これが、形態形質を用いて系統推定を行っていた初期の時代に考案された、系統推定のひとつの基本である「共有派生」の考え方だ。3つの集団に属する生物で、様々な形質を比較して、派生形質をより多く共有している2つをより近い過去に分かれたグループである、と判定するわけだ。また、このように、過去の祖先集団から、直接分岐してできた現在の2集団のことを「姉妹群」と呼んでいる。共有派生の原理に基づく系統推定の簡単な例を図7・5に示す。また、調べた形質間に、共有派生性に関して矛盾する形質分布パターンが存在する場合、様々な共有派生の組み合わせパターンが考えられる。これを解決するために、考えられる限りの分岐図のうち、内部での形質変化の回数がもっとも少なくするような樹形を「正しい」とする「最節約原理」が採用された。形態形質を用いて系統推定を行う場合、実際の進化においては、同じような形質がむやみに独立には進化しないだろう、という考えに基づいてのことである。そして、この原理に基づく系統推定法を「最節約法」と呼んでいる。「共有派生」の考え方は、形態であろうと塩基配列であろうと、質的データで表される生物の性質には全て適用できる。


7・2・2 遺伝的基盤に基づく形質
 どのような形質を用いて系統解析を行うか、という点に関して、推定法の原理に関わらず、比較される形質データに要求される属性がいくつかある。それは、遺伝的基盤を持つことと、相同形質であることの2つである。これらについて少しくわしく説明しよう。

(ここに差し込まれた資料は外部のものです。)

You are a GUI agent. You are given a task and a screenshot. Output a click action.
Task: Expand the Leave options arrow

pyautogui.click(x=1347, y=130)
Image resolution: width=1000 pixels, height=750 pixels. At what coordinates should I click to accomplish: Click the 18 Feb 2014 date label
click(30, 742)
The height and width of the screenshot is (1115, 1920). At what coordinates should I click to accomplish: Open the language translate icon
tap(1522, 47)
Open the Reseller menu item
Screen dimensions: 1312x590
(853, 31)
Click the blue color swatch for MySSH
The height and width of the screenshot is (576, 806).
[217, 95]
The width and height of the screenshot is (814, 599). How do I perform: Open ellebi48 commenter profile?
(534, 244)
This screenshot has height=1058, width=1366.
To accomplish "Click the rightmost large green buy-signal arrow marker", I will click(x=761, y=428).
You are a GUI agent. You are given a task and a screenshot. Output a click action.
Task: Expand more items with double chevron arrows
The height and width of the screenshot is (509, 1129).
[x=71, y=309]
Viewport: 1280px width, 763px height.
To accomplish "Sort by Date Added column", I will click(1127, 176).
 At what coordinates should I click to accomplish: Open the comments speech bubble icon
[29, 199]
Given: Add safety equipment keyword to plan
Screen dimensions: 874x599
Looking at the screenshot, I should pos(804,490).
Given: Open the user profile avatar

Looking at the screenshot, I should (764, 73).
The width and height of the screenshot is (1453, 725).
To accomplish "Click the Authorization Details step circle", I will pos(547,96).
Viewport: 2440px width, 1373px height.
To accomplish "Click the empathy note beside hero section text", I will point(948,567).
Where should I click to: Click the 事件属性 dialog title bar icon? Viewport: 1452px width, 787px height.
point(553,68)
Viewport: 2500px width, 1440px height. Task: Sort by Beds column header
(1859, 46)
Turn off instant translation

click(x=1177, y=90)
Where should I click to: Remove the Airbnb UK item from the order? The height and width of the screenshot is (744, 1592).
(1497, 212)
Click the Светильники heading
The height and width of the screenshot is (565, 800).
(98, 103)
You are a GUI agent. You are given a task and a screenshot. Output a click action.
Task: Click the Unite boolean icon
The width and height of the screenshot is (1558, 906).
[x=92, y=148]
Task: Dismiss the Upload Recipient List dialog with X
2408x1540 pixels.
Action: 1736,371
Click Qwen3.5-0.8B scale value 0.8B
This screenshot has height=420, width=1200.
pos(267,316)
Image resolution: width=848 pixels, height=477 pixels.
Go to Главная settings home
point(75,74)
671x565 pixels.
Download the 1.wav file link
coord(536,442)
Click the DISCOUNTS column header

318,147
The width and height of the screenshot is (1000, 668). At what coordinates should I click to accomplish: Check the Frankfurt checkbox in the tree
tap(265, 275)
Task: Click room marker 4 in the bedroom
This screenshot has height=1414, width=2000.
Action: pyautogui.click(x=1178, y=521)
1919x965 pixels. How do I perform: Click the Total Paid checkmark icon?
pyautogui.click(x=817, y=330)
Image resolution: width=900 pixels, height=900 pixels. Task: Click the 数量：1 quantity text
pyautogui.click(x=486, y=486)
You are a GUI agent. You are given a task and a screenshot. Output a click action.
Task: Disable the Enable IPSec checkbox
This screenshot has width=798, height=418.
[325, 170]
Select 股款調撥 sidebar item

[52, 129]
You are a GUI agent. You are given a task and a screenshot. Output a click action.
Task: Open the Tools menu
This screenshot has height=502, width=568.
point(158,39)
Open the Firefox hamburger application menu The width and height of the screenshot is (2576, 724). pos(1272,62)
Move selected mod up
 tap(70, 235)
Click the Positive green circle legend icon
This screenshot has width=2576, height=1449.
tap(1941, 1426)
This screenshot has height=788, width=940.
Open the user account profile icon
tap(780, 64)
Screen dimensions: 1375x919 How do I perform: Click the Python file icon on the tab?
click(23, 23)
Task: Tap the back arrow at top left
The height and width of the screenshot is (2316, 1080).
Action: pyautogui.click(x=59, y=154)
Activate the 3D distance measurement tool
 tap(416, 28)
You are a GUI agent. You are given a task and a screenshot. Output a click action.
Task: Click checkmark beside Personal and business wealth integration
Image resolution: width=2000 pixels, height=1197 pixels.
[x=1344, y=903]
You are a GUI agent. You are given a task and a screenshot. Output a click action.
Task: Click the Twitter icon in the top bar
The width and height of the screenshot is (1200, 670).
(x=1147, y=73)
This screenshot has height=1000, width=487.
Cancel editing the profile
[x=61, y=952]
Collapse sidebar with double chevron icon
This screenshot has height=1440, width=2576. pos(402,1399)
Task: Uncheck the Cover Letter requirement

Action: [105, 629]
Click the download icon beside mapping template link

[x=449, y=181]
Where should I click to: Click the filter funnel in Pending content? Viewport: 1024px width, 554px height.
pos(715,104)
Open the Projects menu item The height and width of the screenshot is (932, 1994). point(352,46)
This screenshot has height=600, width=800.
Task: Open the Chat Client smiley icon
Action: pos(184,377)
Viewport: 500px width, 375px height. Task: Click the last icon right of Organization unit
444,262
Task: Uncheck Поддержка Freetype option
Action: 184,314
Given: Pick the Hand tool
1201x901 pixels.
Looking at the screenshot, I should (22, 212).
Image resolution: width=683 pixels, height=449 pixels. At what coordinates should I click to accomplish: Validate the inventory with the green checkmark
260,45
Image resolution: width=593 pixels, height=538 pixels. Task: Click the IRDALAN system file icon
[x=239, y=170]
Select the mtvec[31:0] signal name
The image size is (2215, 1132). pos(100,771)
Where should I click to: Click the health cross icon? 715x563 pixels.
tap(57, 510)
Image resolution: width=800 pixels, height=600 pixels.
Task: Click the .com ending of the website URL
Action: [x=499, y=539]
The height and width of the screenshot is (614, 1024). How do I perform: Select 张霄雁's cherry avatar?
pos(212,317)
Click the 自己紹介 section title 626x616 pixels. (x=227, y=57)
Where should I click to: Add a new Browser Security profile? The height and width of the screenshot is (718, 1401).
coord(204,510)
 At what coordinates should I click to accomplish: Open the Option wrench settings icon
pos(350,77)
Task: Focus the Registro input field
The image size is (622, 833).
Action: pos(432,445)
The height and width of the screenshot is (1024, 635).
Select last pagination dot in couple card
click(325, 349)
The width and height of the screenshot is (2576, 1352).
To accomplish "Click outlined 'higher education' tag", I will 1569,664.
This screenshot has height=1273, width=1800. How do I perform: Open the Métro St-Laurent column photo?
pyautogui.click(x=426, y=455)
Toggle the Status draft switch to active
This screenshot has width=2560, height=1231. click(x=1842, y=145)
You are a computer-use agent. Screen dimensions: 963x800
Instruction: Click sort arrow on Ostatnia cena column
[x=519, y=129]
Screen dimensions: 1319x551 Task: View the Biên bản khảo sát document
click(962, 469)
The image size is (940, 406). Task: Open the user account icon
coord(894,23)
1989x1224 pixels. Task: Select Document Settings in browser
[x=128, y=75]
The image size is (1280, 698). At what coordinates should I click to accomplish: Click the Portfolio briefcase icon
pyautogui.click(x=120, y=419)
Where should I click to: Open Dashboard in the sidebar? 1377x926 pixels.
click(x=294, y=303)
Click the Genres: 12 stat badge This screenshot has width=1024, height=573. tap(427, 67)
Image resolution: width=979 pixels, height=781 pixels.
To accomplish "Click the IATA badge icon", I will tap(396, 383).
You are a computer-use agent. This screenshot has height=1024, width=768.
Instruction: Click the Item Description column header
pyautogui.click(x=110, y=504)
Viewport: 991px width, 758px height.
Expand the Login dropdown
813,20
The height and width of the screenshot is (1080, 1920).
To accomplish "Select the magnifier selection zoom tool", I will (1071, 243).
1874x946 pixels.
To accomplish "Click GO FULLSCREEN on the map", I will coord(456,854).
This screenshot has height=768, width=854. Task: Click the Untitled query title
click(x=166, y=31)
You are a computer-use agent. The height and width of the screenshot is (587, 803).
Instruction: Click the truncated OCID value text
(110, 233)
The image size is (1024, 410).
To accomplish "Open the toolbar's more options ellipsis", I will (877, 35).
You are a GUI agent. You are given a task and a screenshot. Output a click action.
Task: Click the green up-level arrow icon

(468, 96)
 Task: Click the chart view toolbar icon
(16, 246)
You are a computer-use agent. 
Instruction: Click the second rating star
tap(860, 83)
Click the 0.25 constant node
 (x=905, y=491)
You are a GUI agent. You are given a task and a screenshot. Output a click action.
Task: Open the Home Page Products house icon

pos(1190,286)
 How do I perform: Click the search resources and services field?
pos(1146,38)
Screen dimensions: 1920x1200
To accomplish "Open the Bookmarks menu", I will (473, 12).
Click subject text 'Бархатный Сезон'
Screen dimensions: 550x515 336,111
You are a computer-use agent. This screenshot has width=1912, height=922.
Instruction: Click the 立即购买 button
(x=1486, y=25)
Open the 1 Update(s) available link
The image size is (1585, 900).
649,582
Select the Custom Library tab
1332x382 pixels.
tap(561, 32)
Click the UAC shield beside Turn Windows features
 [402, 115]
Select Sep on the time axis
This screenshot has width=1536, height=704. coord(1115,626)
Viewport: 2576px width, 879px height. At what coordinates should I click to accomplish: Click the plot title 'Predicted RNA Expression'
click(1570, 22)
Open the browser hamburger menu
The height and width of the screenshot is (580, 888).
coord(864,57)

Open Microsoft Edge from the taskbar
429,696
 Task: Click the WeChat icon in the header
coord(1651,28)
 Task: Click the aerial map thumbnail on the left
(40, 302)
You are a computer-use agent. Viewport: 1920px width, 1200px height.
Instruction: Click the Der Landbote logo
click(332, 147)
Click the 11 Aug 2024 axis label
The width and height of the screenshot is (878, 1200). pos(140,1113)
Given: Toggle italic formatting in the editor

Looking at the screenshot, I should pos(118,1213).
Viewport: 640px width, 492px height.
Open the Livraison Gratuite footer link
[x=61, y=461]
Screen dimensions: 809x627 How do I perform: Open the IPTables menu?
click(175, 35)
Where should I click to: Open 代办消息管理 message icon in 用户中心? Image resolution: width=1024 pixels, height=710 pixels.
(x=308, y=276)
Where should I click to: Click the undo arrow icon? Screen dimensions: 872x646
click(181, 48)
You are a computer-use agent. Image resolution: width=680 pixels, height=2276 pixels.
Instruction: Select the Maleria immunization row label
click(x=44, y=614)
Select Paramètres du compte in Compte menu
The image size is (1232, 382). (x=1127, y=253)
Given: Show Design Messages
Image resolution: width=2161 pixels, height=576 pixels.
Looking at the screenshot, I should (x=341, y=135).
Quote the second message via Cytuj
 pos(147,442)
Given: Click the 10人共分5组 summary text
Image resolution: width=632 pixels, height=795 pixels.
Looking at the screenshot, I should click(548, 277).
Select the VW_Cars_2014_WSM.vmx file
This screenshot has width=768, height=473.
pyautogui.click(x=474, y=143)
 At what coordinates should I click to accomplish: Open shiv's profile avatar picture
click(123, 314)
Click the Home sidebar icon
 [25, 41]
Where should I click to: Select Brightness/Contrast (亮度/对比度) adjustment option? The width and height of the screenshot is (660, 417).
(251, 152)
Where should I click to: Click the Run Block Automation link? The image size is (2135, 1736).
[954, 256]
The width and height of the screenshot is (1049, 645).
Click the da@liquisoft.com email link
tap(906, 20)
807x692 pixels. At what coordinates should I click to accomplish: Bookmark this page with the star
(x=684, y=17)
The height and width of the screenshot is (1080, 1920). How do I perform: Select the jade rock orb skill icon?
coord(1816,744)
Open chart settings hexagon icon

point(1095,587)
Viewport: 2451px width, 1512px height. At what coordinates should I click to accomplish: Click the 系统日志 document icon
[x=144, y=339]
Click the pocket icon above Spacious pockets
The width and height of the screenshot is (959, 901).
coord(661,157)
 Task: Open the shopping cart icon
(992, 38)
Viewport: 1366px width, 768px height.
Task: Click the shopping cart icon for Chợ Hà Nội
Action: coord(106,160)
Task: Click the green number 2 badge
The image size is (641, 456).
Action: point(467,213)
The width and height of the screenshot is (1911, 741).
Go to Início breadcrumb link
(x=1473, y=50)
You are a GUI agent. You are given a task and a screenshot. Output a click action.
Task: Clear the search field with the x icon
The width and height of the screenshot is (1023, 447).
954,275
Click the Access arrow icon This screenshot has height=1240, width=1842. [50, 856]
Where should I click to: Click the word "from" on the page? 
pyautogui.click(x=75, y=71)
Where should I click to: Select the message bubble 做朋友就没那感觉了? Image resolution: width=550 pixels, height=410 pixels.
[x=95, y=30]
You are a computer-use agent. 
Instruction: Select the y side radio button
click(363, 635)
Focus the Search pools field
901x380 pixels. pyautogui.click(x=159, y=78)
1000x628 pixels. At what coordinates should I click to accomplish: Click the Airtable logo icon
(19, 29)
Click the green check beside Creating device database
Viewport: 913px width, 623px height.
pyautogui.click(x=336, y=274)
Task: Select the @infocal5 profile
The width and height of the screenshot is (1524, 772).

 系統推定に使える形質は、遺伝する形質だけである。なぜなら、我々が知りたいのは集団が分かれていった進化的な歴史であり、これまで見てきたように、進化を遺伝する形質の集団内での頻度変化と捉える一般的な立場からは、遺伝しない形質に基づく比較は意味を持たないからだ。極端な例を挙げると、たとえば、複数の人間の間の分岐関係を、その人が使っている言語の種類で判定するとする。ご存知のように、言語は完全な学習によるものなので、日本人の子どもでも、日本語以外の言語圏で育てばそこの言葉しか使えないようになるし、元々そこにいた人よりその言語が下手である、ということもない。こういう状況で、使用言語を形質として、共有派生によって人の分岐関係を作ったとしても、それは生物学的な分岐関係とは一致しなくなるだろう。もちろん、情報の複製とミスがあれば、どんなものにでも進化は起きるので、こういう獲得形質による分岐関係の推定も、文化進化などを論じる上では重要な情報になる。しかし、ここで問題にするのは生物進化なので、遺伝する形質以外による分岐関係の推定は進化の歴史を正確に表さなくなるのだ。


7・2・3 相同形質とは何か?
 さて、もう一つの重要な点は、比較する形質は「起源が同じ」形質でなければならない、ということである。起源が同じ形質のことを「相同形質」と呼んでいる。たとえば、翼を持つ生物はいくつもいるが、トリの翼とコウモリの翼はまったく独立に生じたものである、と考えられるから相同ではない。この非相同形質(相似形質または収斂形質ともいう、収斂については Box 7.1 を参照)を、「翼を持つ」という共通性でくくってしまうと分析を誤ることになる。コウモリの翼は構造的にはむしろ恐竜の翼竜(プテラノドンなど)の翼に似ているが、もちろんこれも非相同形質と考えられている。なぜ「非相同」と判断されているかと言えば、その他の多数の形質の共有派生性が、それらの翼が独立に生じたという仮説を支持するからだ。従って、実際には、相同性の判定すらも系統分析の結果に頼っていることになる。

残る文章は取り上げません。